BEGIN

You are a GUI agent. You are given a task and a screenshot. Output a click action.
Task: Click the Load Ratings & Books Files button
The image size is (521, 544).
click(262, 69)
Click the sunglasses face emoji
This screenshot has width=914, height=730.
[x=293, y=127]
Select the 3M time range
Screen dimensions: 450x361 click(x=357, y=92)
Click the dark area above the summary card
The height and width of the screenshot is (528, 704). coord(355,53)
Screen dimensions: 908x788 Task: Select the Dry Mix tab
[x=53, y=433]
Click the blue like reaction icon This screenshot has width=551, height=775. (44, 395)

END

## What to work on
Report how many lines of the material above contain the string "This", counting only case-sensitive matches. Give the number alone.

## Problem solution
2